[Stored dataset items]
.....

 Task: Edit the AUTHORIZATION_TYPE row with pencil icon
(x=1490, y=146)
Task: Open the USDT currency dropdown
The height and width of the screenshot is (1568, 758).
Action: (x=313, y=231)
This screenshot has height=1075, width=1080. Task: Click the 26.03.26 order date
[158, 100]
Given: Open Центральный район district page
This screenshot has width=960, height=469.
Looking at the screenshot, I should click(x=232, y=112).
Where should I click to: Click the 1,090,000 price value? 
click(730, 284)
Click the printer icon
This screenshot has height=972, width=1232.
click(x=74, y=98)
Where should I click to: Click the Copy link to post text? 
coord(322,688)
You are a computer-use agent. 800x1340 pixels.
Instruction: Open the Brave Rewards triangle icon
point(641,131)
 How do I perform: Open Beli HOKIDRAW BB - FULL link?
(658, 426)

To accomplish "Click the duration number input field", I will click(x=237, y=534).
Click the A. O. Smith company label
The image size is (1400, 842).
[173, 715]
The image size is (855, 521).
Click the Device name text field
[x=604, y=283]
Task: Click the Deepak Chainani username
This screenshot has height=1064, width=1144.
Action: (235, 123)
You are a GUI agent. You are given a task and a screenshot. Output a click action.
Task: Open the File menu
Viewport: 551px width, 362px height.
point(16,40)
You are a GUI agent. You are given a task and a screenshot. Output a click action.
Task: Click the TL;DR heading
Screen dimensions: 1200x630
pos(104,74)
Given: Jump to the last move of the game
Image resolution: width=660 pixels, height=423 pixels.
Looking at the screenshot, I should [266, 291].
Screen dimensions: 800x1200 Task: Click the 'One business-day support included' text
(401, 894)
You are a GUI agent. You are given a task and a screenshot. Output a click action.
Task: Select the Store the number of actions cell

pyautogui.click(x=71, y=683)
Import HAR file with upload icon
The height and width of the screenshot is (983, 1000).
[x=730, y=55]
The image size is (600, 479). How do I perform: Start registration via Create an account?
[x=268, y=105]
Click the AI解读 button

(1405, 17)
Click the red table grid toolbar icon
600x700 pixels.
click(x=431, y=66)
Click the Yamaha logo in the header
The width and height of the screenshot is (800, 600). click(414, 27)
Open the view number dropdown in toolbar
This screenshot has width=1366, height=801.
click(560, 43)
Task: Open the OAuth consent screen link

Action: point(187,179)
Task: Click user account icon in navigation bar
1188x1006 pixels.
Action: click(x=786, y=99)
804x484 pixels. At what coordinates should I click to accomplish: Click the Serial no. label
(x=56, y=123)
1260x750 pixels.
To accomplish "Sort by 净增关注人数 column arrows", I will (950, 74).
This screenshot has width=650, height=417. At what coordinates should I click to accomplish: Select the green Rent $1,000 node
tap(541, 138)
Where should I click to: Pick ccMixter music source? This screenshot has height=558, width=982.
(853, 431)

.....

◆ PROBLEM
All entries are to be repeated exactly and completely.

◆ WRITTEN ANSWER
 Task: Edit the AUTHORIZATION_TYPE row with pencil icon
(x=1490, y=146)
Task: Open the USDT currency dropdown
The height and width of the screenshot is (1568, 758).
Action: (x=313, y=231)
This screenshot has height=1075, width=1080. Task: Click the 26.03.26 order date
[158, 100]
Given: Open Центральный район district page
This screenshot has width=960, height=469.
Looking at the screenshot, I should click(x=232, y=112).
Where should I click to: Click the 1,090,000 price value? 
click(730, 284)
Click the printer icon
This screenshot has height=972, width=1232.
click(x=74, y=98)
Where should I click to: Click the Copy link to post text? 
coord(322,688)
You are a computer-use agent. 800x1340 pixels.
Instruction: Open the Brave Rewards triangle icon
point(641,131)
 How do I perform: Open Beli HOKIDRAW BB - FULL link?
(658, 426)

To accomplish "Click the duration number input field", I will click(x=237, y=534).
Click the A. O. Smith company label
The image size is (1400, 842).
[173, 715]
The image size is (855, 521).
Click the Device name text field
[x=604, y=283]
Task: Click the Deepak Chainani username
This screenshot has height=1064, width=1144.
Action: (235, 123)
You are a GUI agent. You are given a task and a screenshot. Output a click action.
Task: Open the File menu
Viewport: 551px width, 362px height.
point(16,40)
You are a GUI agent. You are given a task and a screenshot. Output a click action.
Task: Click the TL;DR heading
Screen dimensions: 1200x630
pos(104,74)
Given: Jump to the last move of the game
Image resolution: width=660 pixels, height=423 pixels.
Looking at the screenshot, I should [266, 291].
Screen dimensions: 800x1200 Task: Click the 'One business-day support included' text
(401, 894)
You are a GUI agent. You are given a task and a screenshot. Output a click action.
Task: Select the Store the number of actions cell

pyautogui.click(x=71, y=683)
Import HAR file with upload icon
The height and width of the screenshot is (983, 1000).
[x=730, y=55]
The image size is (600, 479). How do I perform: Start registration via Create an account?
[x=268, y=105]
Click the AI解读 button

(1405, 17)
Click the red table grid toolbar icon
600x700 pixels.
click(x=431, y=66)
Click the Yamaha logo in the header
The width and height of the screenshot is (800, 600). click(414, 27)
Open the view number dropdown in toolbar
This screenshot has width=1366, height=801.
click(560, 43)
Task: Open the OAuth consent screen link

Action: point(187,179)
Task: Click user account icon in navigation bar
1188x1006 pixels.
Action: click(x=786, y=99)
804x484 pixels. At what coordinates should I click to accomplish: Click the Serial no. label
(x=56, y=123)
1260x750 pixels.
To accomplish "Sort by 净增关注人数 column arrows", I will (950, 74).
This screenshot has width=650, height=417. At what coordinates should I click to accomplish: Select the green Rent $1,000 node
tap(541, 138)
Where should I click to: Pick ccMixter music source? This screenshot has height=558, width=982.
(853, 431)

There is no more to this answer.